Poker Hands Ranking Probability
Poker Card Hands Ranking
As a poker player, knowing poker hand odds and rankings is crucial to knowing where you stand when calculating your odds of winning. This guide is for players from beginner to intermediate level – meaning those with a basic knowledge of poker but who don’t know how best to calculate poker odds to gauge the chances of success – and will give you everything you need to beat others when. A Full House is the third best possible hand in the poker hand ranking system. Only a Straight Flush and 4-of-a-Kind rank above it. This makes it a very strong hand in Hold’em and is rarely beat on the river. That said, there are still many hands that rank under it. The next best hand on the list is called a Flush. The best Flush is the ace. If two hands are identical apart from the suits of the cards then they count as equal. In standard poker, if there are two highest equal hands in a showdown, the pot is split between them.
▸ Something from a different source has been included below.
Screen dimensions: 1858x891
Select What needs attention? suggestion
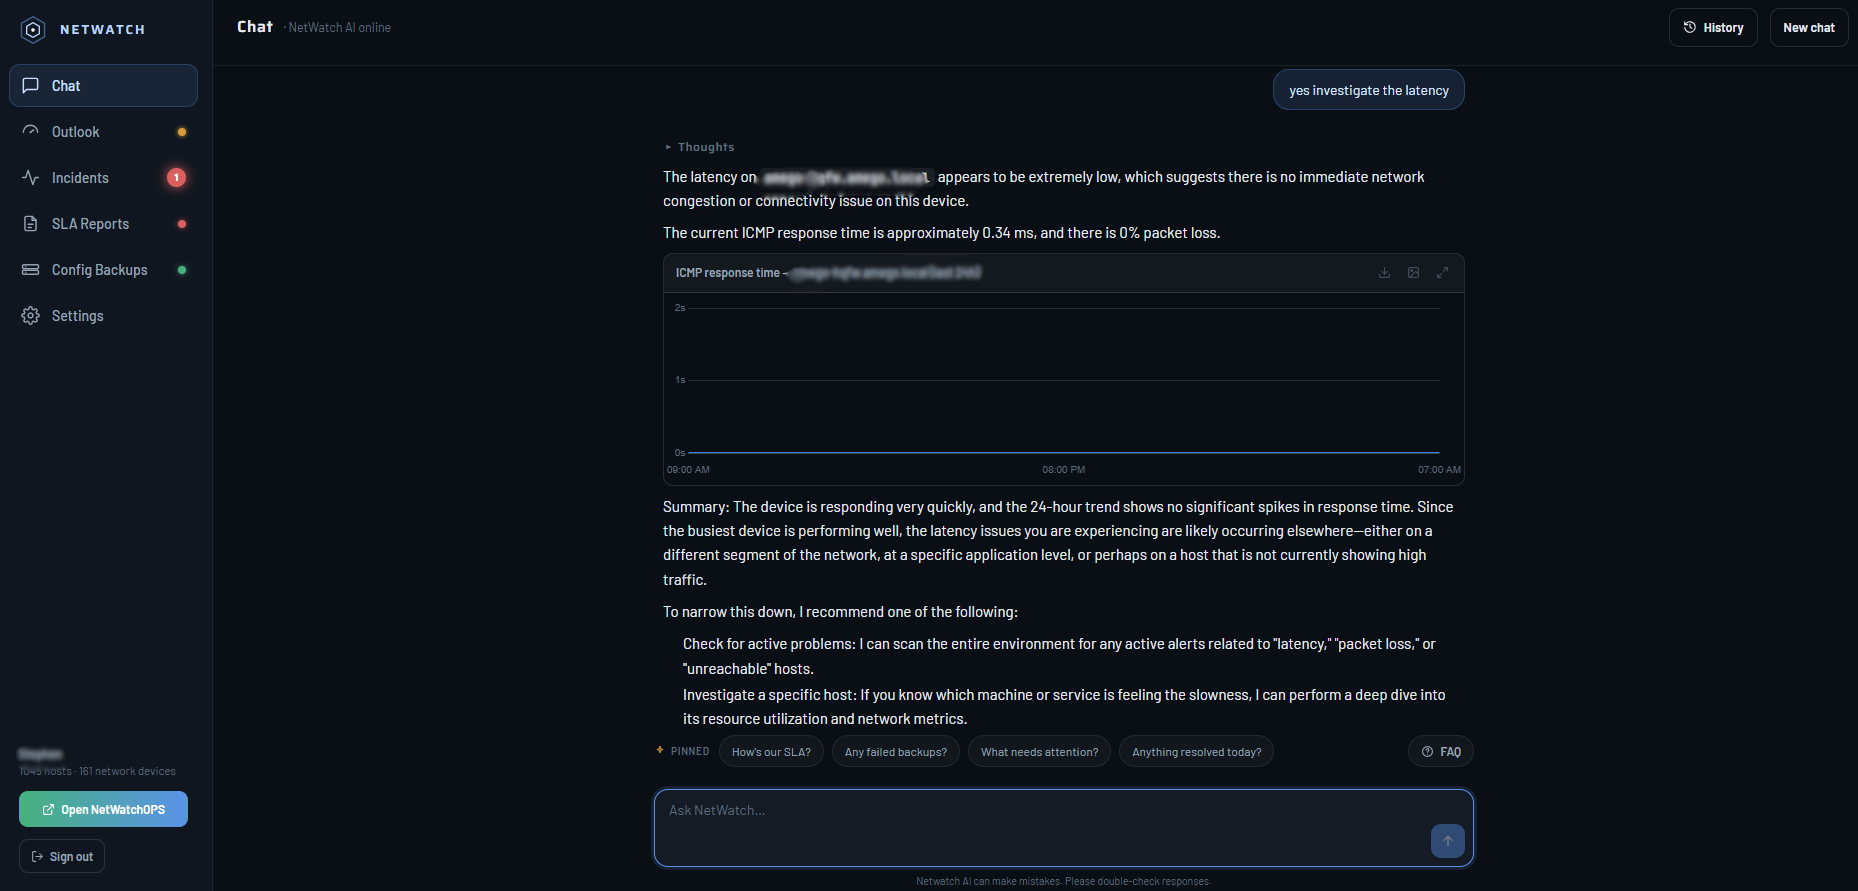click(1039, 752)
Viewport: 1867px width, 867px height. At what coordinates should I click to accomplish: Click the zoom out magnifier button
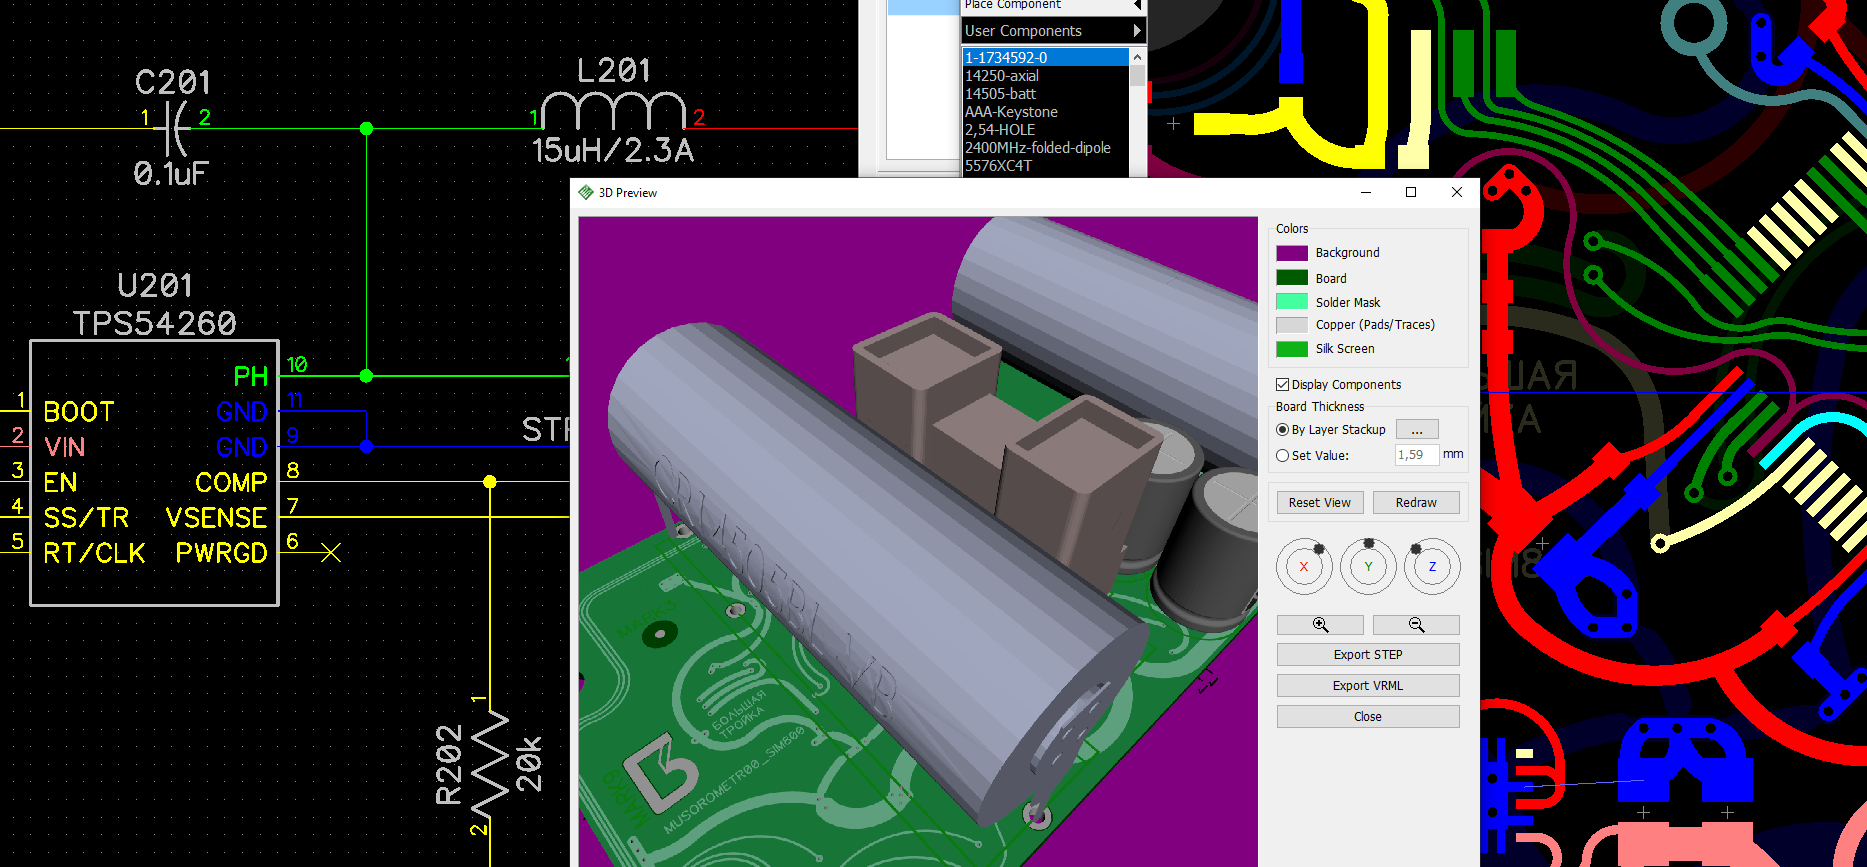click(1416, 625)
Mark Brader has provided the following tables of probabilities of the various five-card poker hands when five cards are dealt from a single 52-card deck, and also when using multiple decks.
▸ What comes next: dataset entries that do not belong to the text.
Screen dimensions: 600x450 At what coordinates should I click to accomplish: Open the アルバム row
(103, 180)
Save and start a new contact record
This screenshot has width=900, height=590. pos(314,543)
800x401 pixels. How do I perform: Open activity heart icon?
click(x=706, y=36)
The traditional hand types are described on the poker hand ranking page. These include one hand that belongs to two types at once - a straight flush is both a straight and a flush. With two or more decks, it is possible for other combinations to occur, such as a hand that has both a flush and a pair (such as 4-6-6-8-9 all of one suit). The left-hand tables include these composite hand types for multiple decks; in these tables 'plain' means a hand that is not a flush.
Poker Hands Ranking Order
The hands are listed in descending order of probability, which could be used as the basis for their ranking order in multi-deck poker variations. It can be seen that as the number of decks increases, flushes become easier to make than straights, and sets of equal cards become more common.